Problem requirements.
Locate the line bearing "You are a GUI" in the material below, then reproduce it and each following line up to and including the line bearing "The width and height of the screenshot is (1204, 712).".

*** Opening Listed entries ***

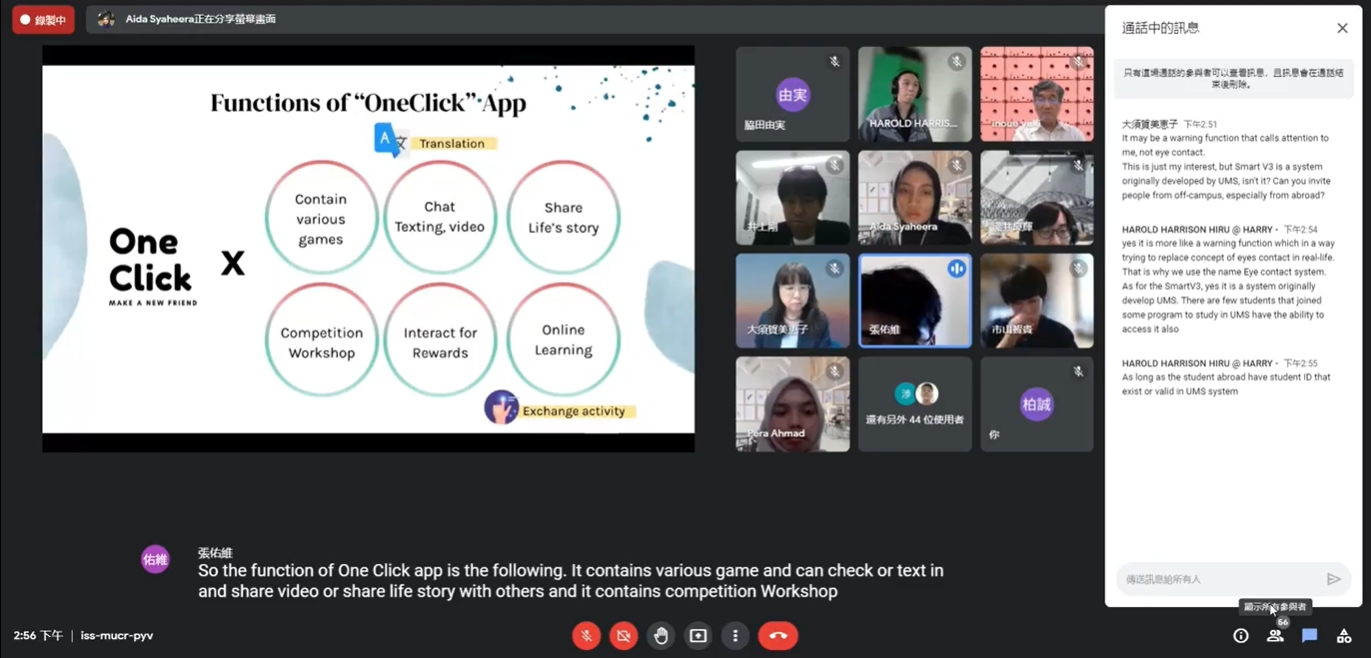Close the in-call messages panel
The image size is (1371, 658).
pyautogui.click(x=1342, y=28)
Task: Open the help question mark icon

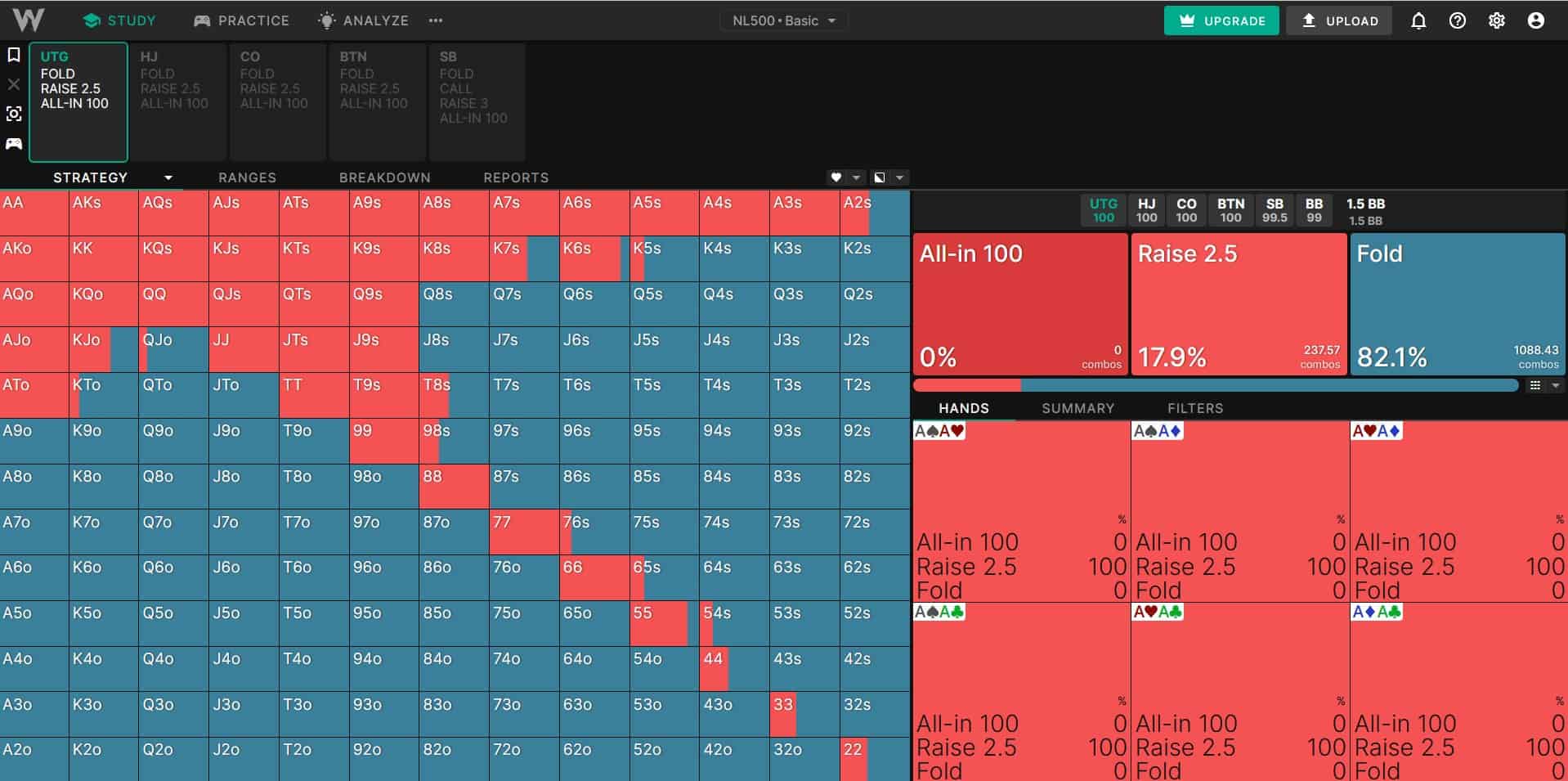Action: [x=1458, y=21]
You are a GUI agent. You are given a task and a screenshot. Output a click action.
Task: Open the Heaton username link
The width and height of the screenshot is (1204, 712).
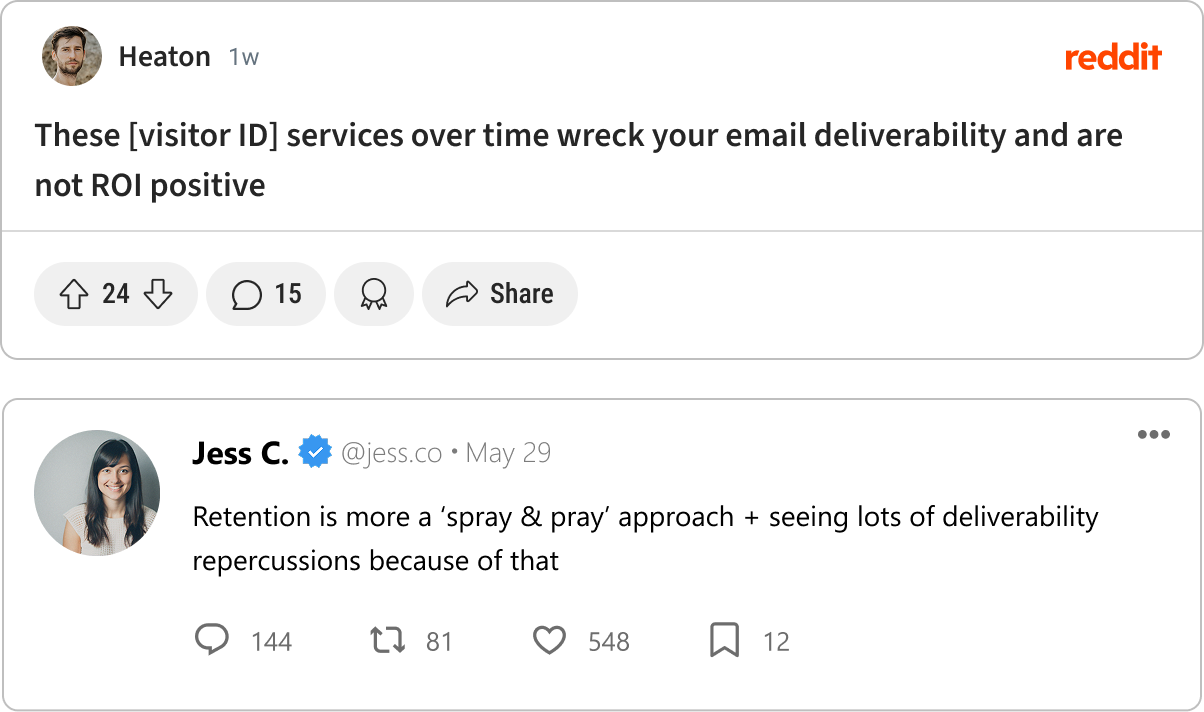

*** Closing Listed entries ***
*** Opening Listed entries ***

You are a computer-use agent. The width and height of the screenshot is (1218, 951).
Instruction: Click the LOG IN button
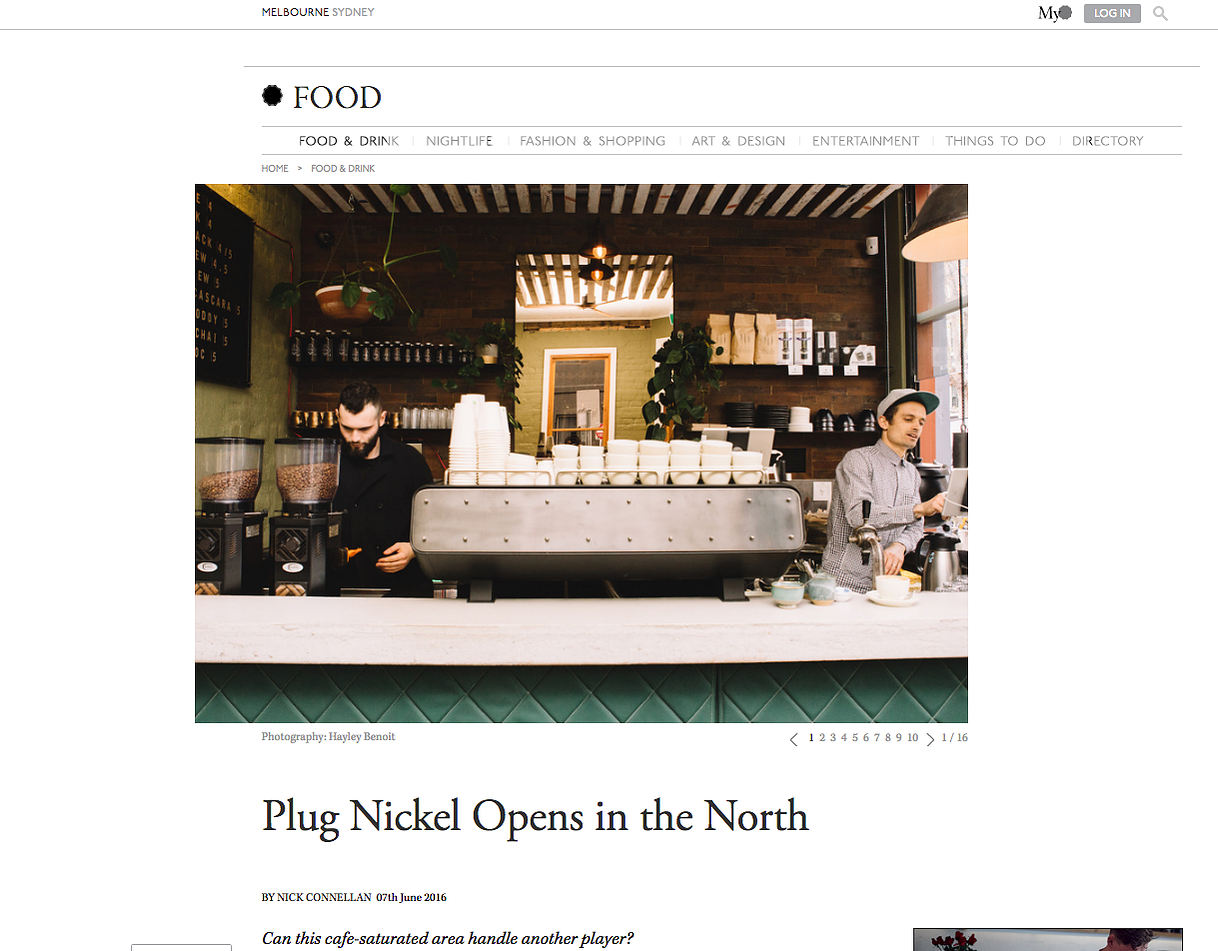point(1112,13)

*** Closing Listed entries ***

The completed task.
You are a GUI agent. You are given a task and a screenshot. Output a click action.
Task: Open the Heaton username link
The width and height of the screenshot is (1204, 712).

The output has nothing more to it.